El sueño del alemanismo por una integración profunda con el vecino del norte
para beneficiarse y saltar a la modernidad lograba cobrar carta de legalización
casi medio siglo después. Sin embargo, la anhelada integración está hoy más lejos
que nunca; si bien el flujo comercial ha aumentado –con todas las desventajas
del caso para la economía mexicana- la confianza entre los socios no ha
avanzado en lo absoluto.
En efecto, frente
a la crisis financiera internacional, la estigmatización del mexicano en los
EE. UU. juega hoy un papel similar al que desempeñó el antisemitismo en los
años del nacionalsocialismo en la Alemania, o sea, culpar al extraño de los
males nacionales. La reciente reforma migratoria aprobada en el congreso
estadounidense con el apoyo entusiasta de Barack Obama, no deja lugar a dudas
de la enorme desconfianza que suscita entre los dueños del dinero las condiciones
que enfrenta nuestro país. La enchilada completa que alguna vez trató de
vendernos el malogrado canciller Jorge Castañeda Jr. es hoy una simple purga con aceite de ricino.
La profundización
de la vigilancia de la frontera, que les costará a los contribuyentes yanquis
treinta mil millones de dólares, es en realidad la base de la reforma, ya que
al mismo tiempo que estimula la bonanza de las empresas dedicadas al ramo de la
seguridad -entre ellas de manera destacada las dedicadas a la producción de
armamento- tiene la intención de acallar las críticas de buena parte del
electorado blanco de clase trabajadora que se encuentra en serios problemas por
la reducción drástica de oferta laboral. La reforma fortalece entonces la idea
de que la falta de empleo se debe a la competencia ‘desleal’ de la mano de obra
migrante, que ése es el verdadero problema de los EE. UU.
Pero en un acto
de prestidigitación política, los impulsores de la reforma pretenden también lograr
el apoyo de los migrantes que votan, sobre todo de la comunidad
latinoamericana, para así ganar por ambos lados.
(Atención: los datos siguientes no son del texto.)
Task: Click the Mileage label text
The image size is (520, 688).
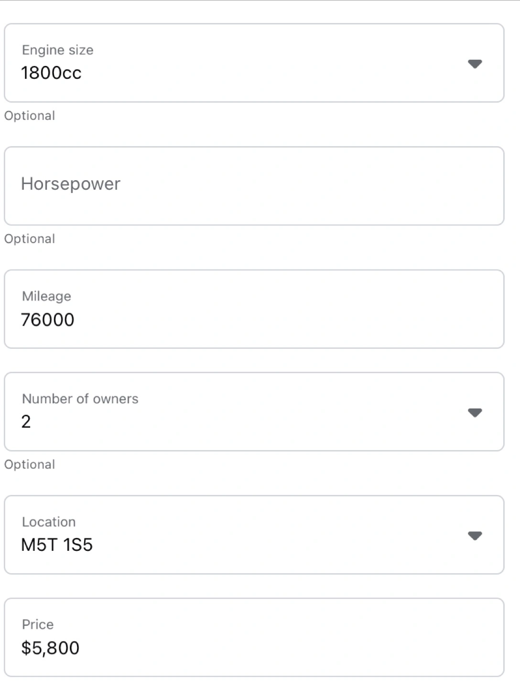Action: 46,296
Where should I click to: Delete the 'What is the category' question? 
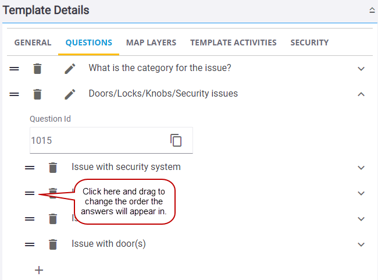(37, 69)
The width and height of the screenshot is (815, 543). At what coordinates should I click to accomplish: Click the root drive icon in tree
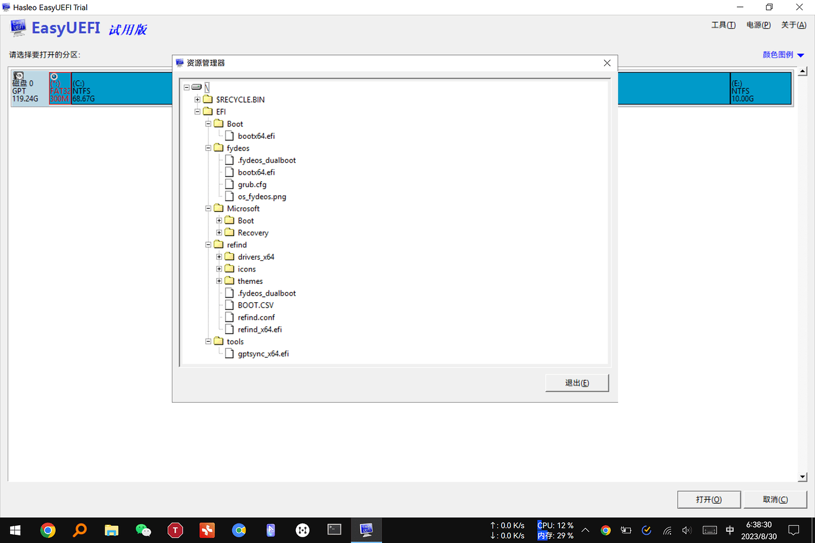coord(197,87)
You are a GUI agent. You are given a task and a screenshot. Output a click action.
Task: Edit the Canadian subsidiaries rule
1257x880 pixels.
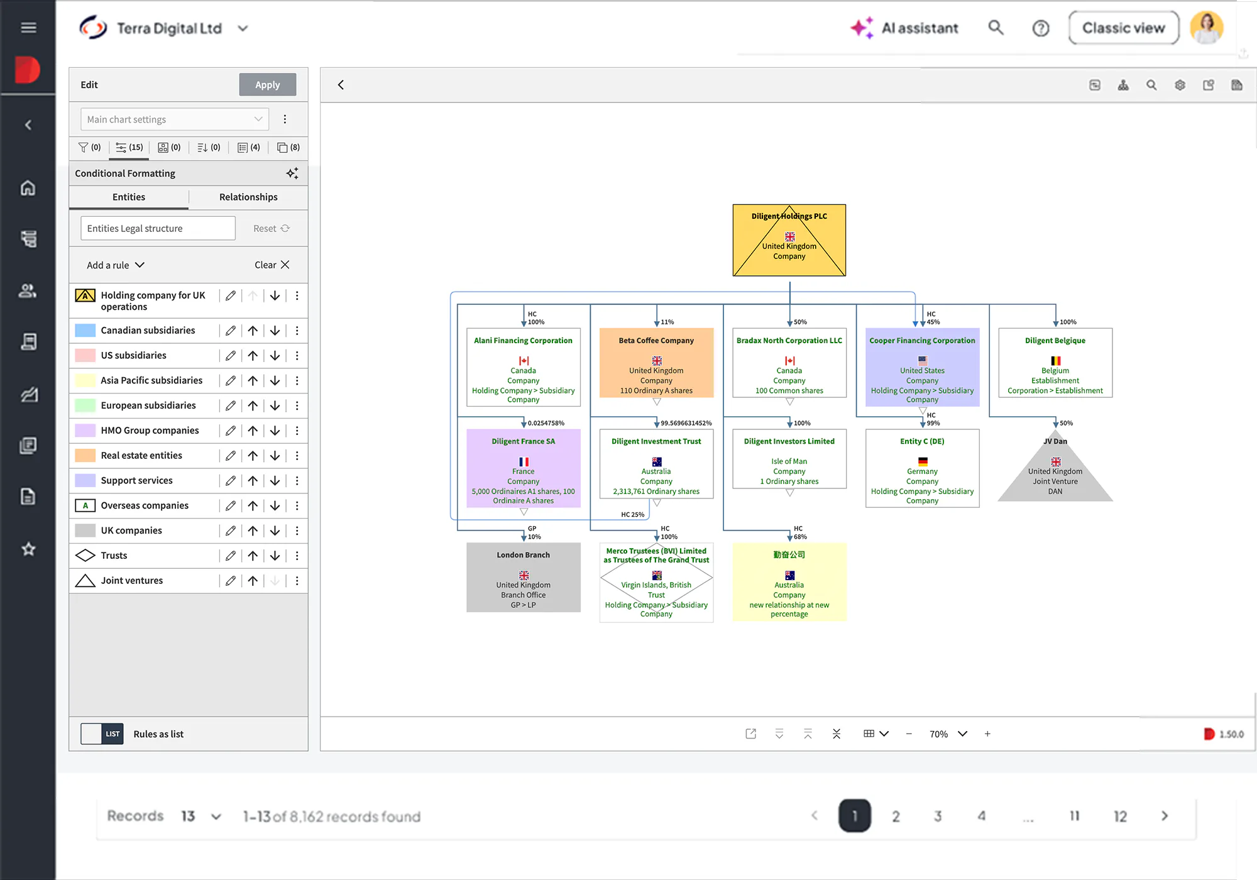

En este sentido, la reforma
abre la puerta a la legalización de alrededor de 11 millones de indocumentados,
quienes tendrán el privilegio de obtener la residencia en un periodo de diez
años (antes era de cinco años) siempre y cuando se porten bien y demuestren el
manejo aceptable del idioma inglés, entre otras cosas. Luego vendría el proceso
de obtención de ciudadanía, que podría ser hasta de tres años. Sólo los que
ingresaron ilegalmente al país hasta 2011 podrían gozar de semejante privilegio
previo pago de hasta dos mil dólares, eso sí, en cómodas parcialidades.
Es necesario
señalar que todas estas oportunidades para que los migrantes logren la
residencia legal están supeditas al éxito del muro para contener la entrada de
más migrantes. “El
Departamento de Seguridad Nacional (DHS) debe demostrar una eficacia de al
menos el "90 %" en sectores fronterizos de "alto riesgo" en
un plazo de diez años antes de que los indocumentados puedan obtener la
residencia permanente.” Este dato refuerza mi argumento en el sentido de
que la reforma migratoria es más bien un plan de militarización fronteriza para
reducir a su mínima expresión la llegada de nuevos migrantes. Lo demás es lo de
menos.
Las reacciones
por parte de la comunidad hispana han sido de júbilo pues por muchos años han
trabajado para lograr la legalización de sus integrantes, pero al mismo tiempo
admiten sin rubor que hay que atrancar la puerta fronteriza para evitar la
entrada de nuevos migrantes. Cerrarán los ojos a las muertes, vejaciones y sufrimientos
de los que, de ahora en adelante, intenten cruzar la frontera sin papeles, así
sean sus propios familiares.
Por su parte, la
reacción del gobierno mexicano, que seguramente conocía el proyecto desde la
visita de Enrique Peña a Washington, se basa en el respeto al principio de
soberanía, es decir, ni protesta ni se opone abiertamente a la militarización
su frontera norte. Más aún: las graciosas concesiones a los compatriotas
indocumentados que residen en EE. UU. que reconoce la reforma migratoria,
parecen ser resultado de la promesa de Peña de abrir la puerta a los inversionistas
yanquis para apropiarse de las reservas petroleras mexicanas. Un pacto de
caballeros, of course.
Así las cosas, la
integración entre México y EE. UU. es hoy, más que nunca, un proceso de
desposesión de la riqueza nacional en beneficio del capital estadounidense,
aderezado con una reforma migratoria que, valga la expresión, le tape el ojo al
macho para ocultar las verdaderas intenciones de la nueva enmienda. Por eso en
lugar de mirar hacia la generosidad de Obama y el congreso estadounidense para
con los migrantes, habrá que estar atentos a las maniobras políticas dentro y
fuera de nuestro país para consumar la privatización de lo que queda por privatizar
de PEMEX.
Esta privatización bien podría compararse con el Tratado de Guadalupe
de 1848, (otro nefasto tratado pero en el siglo XIX) que legalizó el despojo de
más de la mitad del territorio nacional en beneficio de nuestro vecino del
norte. El TLCAN no estará consumado hasta que se venda PEMEX. Tal vez por ello
y previendo los enormes conflictos que acarreará en la sociedad y la economía
de los habitantes de este país la pérdida de los ingresos del petróleo, la militarización
de la frontera se convierte en un objetivo fundamental para Obama y sus
patrones. El eventual tsunami
migratorio exige y justifica cimentar el dique-muro. Nunca se sabe.